Is the ideal product of 21st Century learning a robot?

by Mr. Sheehy

Our great universities, with their vast resources, their exhaustive libraries, look like a humanist’s dream. Certainly, with the collecting and archiving that has taken place in them over centuries, they could tell us much that we need to know. But there is pressure on them now to change fundamentally, to equip our young to be what the Fabians used to call “brain workers.” They are to be skilled laborers in the new economy, intellectually nimble enough to meet its needs, which we know will change constantly and unpredictably. I may simply have described the robots that will be better suited to this kind of existence, and with whom our optimized workers will no doubt be forced to compete, poor complex and distractible creatures that they will be still.
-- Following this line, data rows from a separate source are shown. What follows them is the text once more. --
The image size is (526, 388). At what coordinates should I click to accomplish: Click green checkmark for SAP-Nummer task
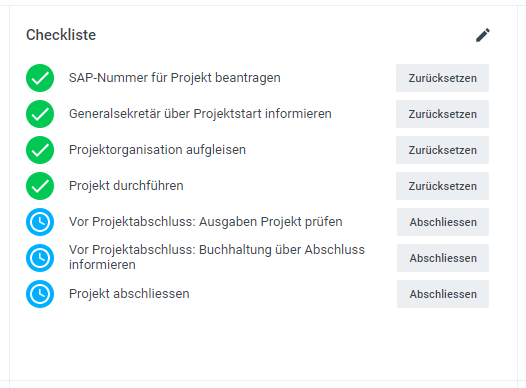pyautogui.click(x=40, y=78)

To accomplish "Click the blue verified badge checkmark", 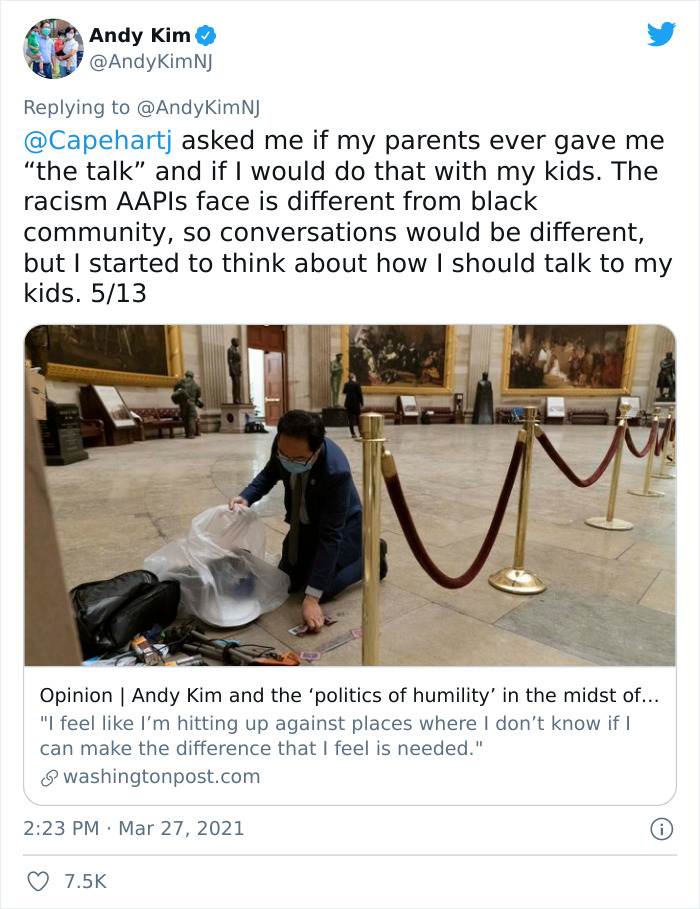I will (x=205, y=36).
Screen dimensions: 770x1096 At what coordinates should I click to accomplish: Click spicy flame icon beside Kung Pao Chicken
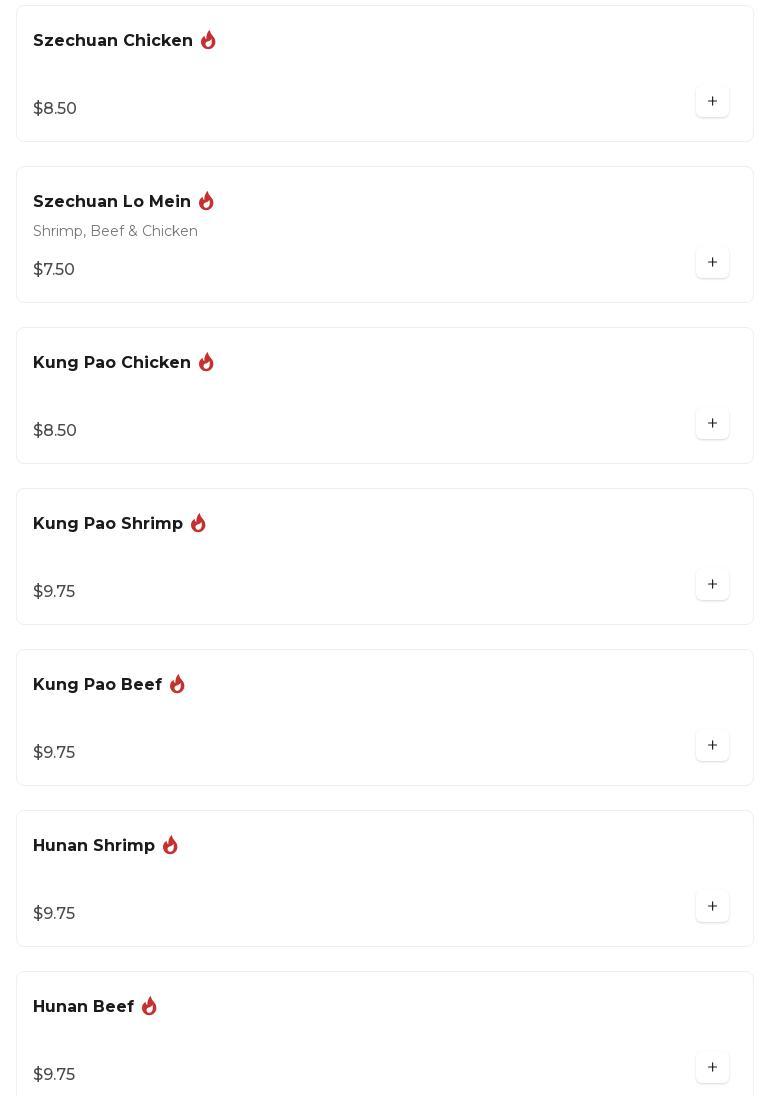pyautogui.click(x=206, y=362)
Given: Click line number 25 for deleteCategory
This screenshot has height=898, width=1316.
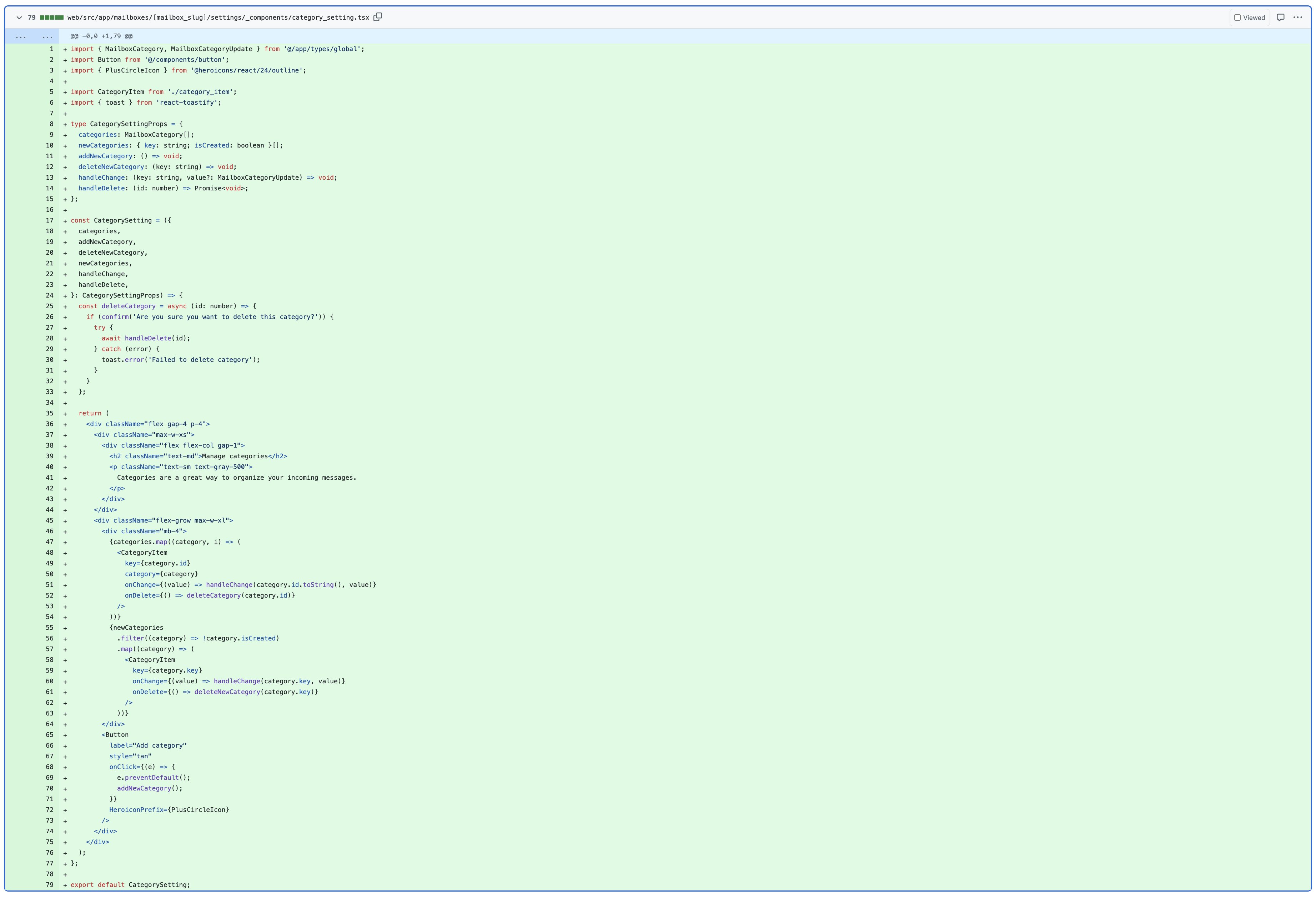Looking at the screenshot, I should (49, 306).
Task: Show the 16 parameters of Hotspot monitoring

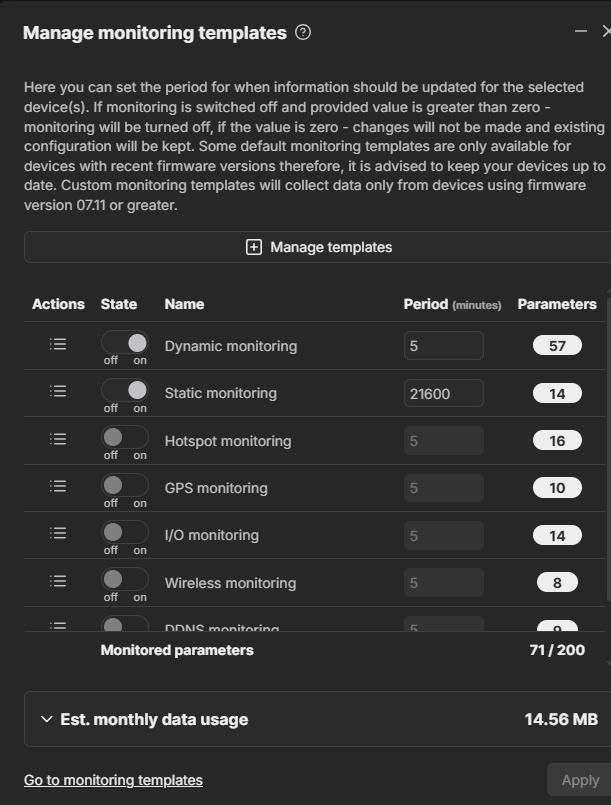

That is from Marilynne Robinson’s essay “What Are We Doing Here?” and her observation that the optimum results of our current approach to education are to create computers less capable than the robots we’re building should chill teachers who have grown used to hearing advocacy for “21st Century Learning.” Do people really advocate for what Robinson suggests they do? Here’s a typical jargon-filled example, from Karen Cator, former Director of the Office of Educational Technology for the U.S. Department of Education:

Success in the 21st century requires knowing how to learn. Students today will likely have several careers in their lifetime. They must develop strong critical thinking and interpersonal communication skills in order to be successful in an increasingly fluid, interconnected, and complex world. Technology allows for 24/7 access to information, constant social interaction, and easily created and shared digital content. In this setting, educators can leverage technology to create an engaging and personalized environment to meet the emerging educational needs of this generation. No longer does learning have to be one-size-fits-all or confined to the classroom. The opportunities afforded by technology should be used to re-imagine 21st-century education, focusing on preparing students to be learners for life.

It’s that last line that most clearly grasp’s Robinson’s point: “learners for life” means “intellectually nimble.”